_Task goal_
Transcribe precisely, and only, the lines beginning at the line containing "Open View guide link for Active Directory" and ending at the final line of the material below.

_Exercise input_

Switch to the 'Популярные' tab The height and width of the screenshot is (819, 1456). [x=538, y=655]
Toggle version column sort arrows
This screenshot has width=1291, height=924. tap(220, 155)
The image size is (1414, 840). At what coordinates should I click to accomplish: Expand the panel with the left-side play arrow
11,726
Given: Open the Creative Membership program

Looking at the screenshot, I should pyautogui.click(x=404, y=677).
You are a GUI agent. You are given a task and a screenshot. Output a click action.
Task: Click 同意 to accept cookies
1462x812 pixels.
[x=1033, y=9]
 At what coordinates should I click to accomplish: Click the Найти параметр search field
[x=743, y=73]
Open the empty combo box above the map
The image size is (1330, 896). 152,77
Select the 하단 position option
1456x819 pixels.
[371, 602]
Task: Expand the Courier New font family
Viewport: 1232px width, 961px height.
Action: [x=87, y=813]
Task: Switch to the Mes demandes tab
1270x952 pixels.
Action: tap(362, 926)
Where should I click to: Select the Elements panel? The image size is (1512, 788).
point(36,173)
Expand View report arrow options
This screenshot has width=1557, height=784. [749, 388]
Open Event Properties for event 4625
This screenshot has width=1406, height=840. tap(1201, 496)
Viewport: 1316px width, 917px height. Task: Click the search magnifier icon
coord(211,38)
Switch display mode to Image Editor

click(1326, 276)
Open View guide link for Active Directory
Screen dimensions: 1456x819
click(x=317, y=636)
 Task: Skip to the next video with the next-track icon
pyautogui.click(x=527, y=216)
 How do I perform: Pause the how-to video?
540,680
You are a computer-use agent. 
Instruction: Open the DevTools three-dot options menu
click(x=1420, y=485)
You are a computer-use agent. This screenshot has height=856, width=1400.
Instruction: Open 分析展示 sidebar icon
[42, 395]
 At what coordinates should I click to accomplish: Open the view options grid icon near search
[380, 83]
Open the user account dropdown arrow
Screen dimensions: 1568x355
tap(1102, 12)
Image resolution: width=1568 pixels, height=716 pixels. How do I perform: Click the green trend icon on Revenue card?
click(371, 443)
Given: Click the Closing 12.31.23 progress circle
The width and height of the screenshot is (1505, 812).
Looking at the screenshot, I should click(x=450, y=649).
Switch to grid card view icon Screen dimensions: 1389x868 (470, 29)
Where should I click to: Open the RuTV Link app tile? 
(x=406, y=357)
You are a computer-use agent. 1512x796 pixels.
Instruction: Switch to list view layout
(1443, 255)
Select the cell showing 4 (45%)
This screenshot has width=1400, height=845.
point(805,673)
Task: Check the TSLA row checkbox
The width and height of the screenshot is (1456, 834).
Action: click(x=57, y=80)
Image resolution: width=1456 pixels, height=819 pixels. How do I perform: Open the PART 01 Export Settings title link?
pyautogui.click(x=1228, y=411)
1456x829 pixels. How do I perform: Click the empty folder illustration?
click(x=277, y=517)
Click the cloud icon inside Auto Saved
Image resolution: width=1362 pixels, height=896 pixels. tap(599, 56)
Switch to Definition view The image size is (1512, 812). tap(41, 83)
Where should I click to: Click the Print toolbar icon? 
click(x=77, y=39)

_Task output_
Open View guide link for Active Directory
Screen dimensions: 1456x819
click(x=317, y=636)
 Task: Skip to the next video with the next-track icon
pyautogui.click(x=527, y=216)
 How do I perform: Pause the how-to video?
540,680
You are a computer-use agent. 
Instruction: Open the DevTools three-dot options menu
click(x=1420, y=485)
You are a computer-use agent. This screenshot has height=856, width=1400.
Instruction: Open 分析展示 sidebar icon
[42, 395]
 At what coordinates should I click to accomplish: Open the view options grid icon near search
[380, 83]
Open the user account dropdown arrow
Screen dimensions: 1568x355
tap(1102, 12)
Image resolution: width=1568 pixels, height=716 pixels. How do I perform: Click the green trend icon on Revenue card?
click(371, 443)
Given: Click the Closing 12.31.23 progress circle
The width and height of the screenshot is (1505, 812).
Looking at the screenshot, I should click(x=450, y=649).
Switch to grid card view icon Screen dimensions: 1389x868 (470, 29)
Where should I click to: Open the RuTV Link app tile? 
(x=406, y=357)
You are a computer-use agent. 1512x796 pixels.
Instruction: Switch to list view layout
(1443, 255)
Select the cell showing 4 (45%)
This screenshot has width=1400, height=845.
point(805,673)
Task: Check the TSLA row checkbox
The width and height of the screenshot is (1456, 834).
Action: click(x=57, y=80)
Image resolution: width=1456 pixels, height=819 pixels. How do I perform: Open the PART 01 Export Settings title link?
pyautogui.click(x=1228, y=411)
1456x829 pixels. How do I perform: Click the empty folder illustration?
click(x=277, y=517)
Click the cloud icon inside Auto Saved
Image resolution: width=1362 pixels, height=896 pixels. tap(599, 56)
Switch to Definition view The image size is (1512, 812). tap(41, 83)
Where should I click to: Click the Print toolbar icon? 
click(x=77, y=39)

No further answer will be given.